▸ **Dataset**:
*** Block opens ***

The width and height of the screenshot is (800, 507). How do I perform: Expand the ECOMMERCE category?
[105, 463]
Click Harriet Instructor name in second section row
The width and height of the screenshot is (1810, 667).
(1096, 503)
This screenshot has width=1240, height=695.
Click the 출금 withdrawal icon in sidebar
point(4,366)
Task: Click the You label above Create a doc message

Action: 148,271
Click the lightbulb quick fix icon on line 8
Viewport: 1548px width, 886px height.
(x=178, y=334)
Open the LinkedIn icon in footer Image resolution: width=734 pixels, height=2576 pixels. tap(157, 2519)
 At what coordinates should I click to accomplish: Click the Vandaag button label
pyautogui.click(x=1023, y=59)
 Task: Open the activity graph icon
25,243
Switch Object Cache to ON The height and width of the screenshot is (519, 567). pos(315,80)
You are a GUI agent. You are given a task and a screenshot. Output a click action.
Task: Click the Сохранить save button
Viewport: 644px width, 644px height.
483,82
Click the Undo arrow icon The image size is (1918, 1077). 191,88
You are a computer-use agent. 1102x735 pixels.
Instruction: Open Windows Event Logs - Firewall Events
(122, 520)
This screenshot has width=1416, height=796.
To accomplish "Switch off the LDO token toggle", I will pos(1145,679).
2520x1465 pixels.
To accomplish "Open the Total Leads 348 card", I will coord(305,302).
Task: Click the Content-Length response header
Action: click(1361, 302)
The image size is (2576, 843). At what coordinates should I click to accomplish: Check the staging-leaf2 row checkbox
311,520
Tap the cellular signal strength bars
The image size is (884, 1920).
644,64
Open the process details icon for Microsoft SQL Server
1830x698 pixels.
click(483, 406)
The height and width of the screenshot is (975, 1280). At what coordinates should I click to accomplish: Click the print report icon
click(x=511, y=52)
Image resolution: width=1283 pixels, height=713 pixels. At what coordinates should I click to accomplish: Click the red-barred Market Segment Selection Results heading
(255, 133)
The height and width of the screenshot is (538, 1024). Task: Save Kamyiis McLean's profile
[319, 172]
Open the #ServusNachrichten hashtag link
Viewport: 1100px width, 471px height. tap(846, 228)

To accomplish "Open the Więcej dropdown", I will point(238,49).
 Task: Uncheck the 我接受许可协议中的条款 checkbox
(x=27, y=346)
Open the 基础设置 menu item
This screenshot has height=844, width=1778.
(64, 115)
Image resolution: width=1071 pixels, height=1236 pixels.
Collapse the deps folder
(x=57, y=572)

*** Block closes ***

▸ **Task directions**: For the string "Switch", show each line of the listing where it appears.

▸ **Output below**:
Switch Object Cache to ON The height and width of the screenshot is (519, 567). pos(315,80)
To accomplish "Switch off the LDO token toggle", I will pos(1145,679).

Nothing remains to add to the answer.